若い子で、これなのだから、31歳のマリベルさんにはもっと酷い事が起きても可笑しくない。

だが、俺には凄く気になった事がある。

「なんでリヒトの名前を出さなかったんですか?」

「母親の私が子供に迷惑を掛ける訳にいかないだろう? それにあの子の性格じゃ父親につくかも知れないしね」

まぁ、リヒトは二枚目の親父を慕っていたな。

クズのリューズも自分に似ているリヒトに優しかったしな、よく小遣いをやっていた。

そのお金もマリベルさんが稼いでリューズにあげたお小遣いから何だが、リヒトには解らないだろう。

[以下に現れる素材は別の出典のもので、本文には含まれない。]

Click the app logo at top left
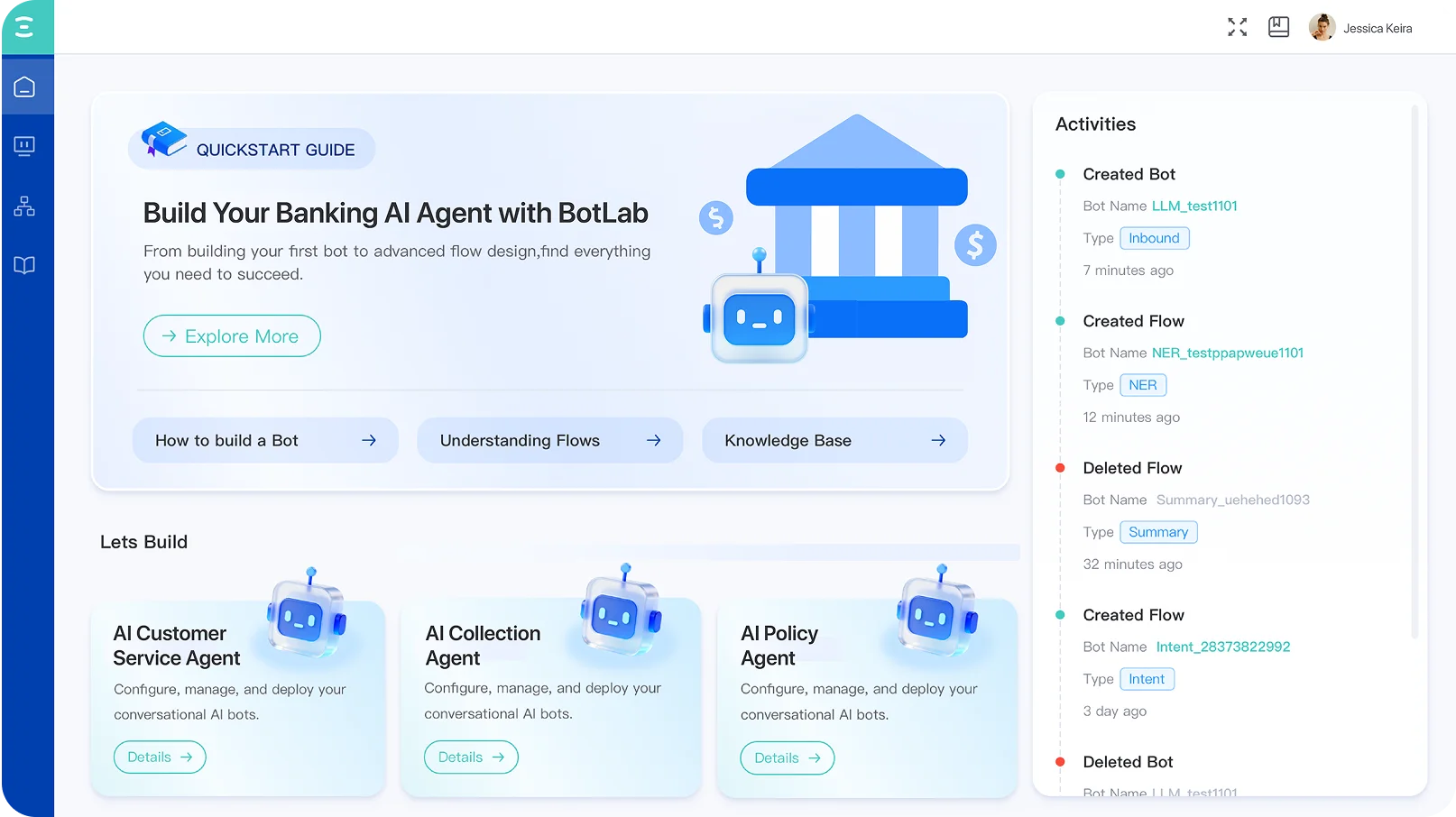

しかも、他の面は良い奴だがリヒトは「女にだけはだらしない」これはリューズ譲り。

女関係で小言を言うマリベルをリヒトは嫌っていた。

確か子供の頃に

「なぁセレス、お前の好みはどういう女なんだ」

「俺の理想はお前の母親だよ」

「俺の母ちゃん? 物好きだな!あんなので良ければ何時でも譲ってやるぜ!」

そんな会話をした思い出がある。

それから暫くして、リューズから

「お前、マリベルが好きなんだってな? お前が15歳になる事には彼奴はババアだぞ、だがな、それでも欲しいっていうなら、その時はよう、俺に言うんだ金貨5枚で譲ってやるぜ、まぁガキのお前が乳恋しさに言っているだけで直ぐにそんな気持ちなくなるだろうがな」

そんな事を言っていた。

確かに言っていた。

村社会だから、未亡人は『夜這い』の対象だし、20代前半から徐々に女性の価値はなくなる。

そうか、今思えば

『しかも、20代半ばから女扱いはされにくい世界だ。もし旦那が居ても、その位の年齢の女性であれば真剣に話せば譲ってくれる可能性すらある。』

これはリューズから聞いた事だ。

俺の中にあった『『案外ジミナ村に帰る』それで幸せになれるかも知れない。』これは村に帰れば、マリベルさんを譲って貰える。

そんな気持ちがあったからこそ、そう思っていたのかも知れない。